Specifically, Kejriwal's project highlights the incalculable power of public expectation. Expectation is what makes things happen because it carries with it an implicit demand that those things happen. That's easy to see in everyday life. You go out onto the streets expecting vehicles to keep to their lanes, which is how it is in the developed countries, and you will have vehicles keeping to their lanes. In Hawaii in particular, people expect vehicles not to blow their horns other than in dire emergencies, so that what you have are streets free of noise pollution. You blow your horn there for no good reason and everybody stares at you and reduce you to the status of a worm.
On the other hand, you expect every other vehicle to refuse to fall in line but instead seize the opposite lane to try to get ahead of the others, and that is exactly what will happen. It will become the norm. Which is how things are in our streets. There is no law out there other than the law of the jungle.
Public expectation makes things happen because it is backed up by public indignation. By itself that is already a sanction: You reduce the person who does not conform to that expectation to the status of a worm. But more than that, you bring to bear more practical sanctions: You compel the law to exact its toll on lawbreakers. Law itself is only as good as it has the backing of public expectation and indignation to enforce it. No public expectation, no law. No indignation, no enforcement.
What is true of that simple case is true of complex cases as well. You expect, or learn to expect, that presidents will lie, cheat and steal, and presidents will lie, cheat and steal. You expect, or learn to expect, that candidates who steal the elections will prevent officials from appearing before the Senate or the courts, will bribe Congress to kill any effort to bring the theft to light, will hide the co-conspirators in the cheating in the US and elsewhere, and candidates will cheat. You expect, or learn to expect, that you have no civil rights under a democracy, not even the right to life, never mind liberty and the pursuit of happiness, and you will end up a collateral damage in Maj. Gen. Jovito Palparan's line of fire. Which is exactly what we have today.

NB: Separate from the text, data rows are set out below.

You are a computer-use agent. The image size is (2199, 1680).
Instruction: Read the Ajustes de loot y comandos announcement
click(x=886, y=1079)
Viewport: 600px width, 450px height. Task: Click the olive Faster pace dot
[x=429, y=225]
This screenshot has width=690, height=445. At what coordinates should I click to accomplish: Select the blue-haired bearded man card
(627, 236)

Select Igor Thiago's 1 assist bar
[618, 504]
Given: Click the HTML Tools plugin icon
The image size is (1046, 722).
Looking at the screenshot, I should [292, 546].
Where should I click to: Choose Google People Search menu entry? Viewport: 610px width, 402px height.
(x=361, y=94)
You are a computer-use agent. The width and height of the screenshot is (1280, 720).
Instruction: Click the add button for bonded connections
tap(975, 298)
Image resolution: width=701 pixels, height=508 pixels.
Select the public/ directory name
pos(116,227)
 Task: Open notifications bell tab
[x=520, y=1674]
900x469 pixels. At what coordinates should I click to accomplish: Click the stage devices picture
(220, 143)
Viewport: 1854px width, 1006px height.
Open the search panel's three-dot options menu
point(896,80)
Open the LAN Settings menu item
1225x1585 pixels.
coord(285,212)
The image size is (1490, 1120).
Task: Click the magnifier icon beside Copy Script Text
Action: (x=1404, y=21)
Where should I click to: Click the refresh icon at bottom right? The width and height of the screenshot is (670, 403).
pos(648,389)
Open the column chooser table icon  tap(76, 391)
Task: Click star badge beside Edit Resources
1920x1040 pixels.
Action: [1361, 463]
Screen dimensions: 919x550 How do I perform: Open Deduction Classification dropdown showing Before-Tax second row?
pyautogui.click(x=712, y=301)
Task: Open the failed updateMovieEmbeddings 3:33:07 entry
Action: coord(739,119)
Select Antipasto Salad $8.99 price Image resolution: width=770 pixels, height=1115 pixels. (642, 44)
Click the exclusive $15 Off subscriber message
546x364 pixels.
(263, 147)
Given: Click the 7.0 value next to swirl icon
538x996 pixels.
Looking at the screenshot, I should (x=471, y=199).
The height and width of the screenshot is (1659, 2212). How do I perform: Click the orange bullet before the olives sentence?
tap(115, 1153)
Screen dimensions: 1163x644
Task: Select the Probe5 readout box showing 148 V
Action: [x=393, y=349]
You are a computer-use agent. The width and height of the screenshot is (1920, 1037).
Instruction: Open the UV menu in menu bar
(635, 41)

On the other hand, you expect, or learn to expect, along with Kejriwal's favorite people, that you have every right to see that the hard-earned money taken from you in taxes is used to make your life easier and not to make Pidal richer, and you will compel government to give you an accounting of it. You expect, or learn to expect, that you have a right to talk and assemble freely without Palparan coming in to help you pursue happiness in the next life, and you will stop a government that exists at your sufferance from murdering you. You expect, or learn to expect, that you deserve democracy and not dictatorship, and you will get democracy and not dictatorship.
Government is only as righteous or wicked as the people expect, and therefore demand, it to be so. You expect to be treated as a human being, you will be treated as a human being. You expect to be treated as cattle, you will be slaughtered.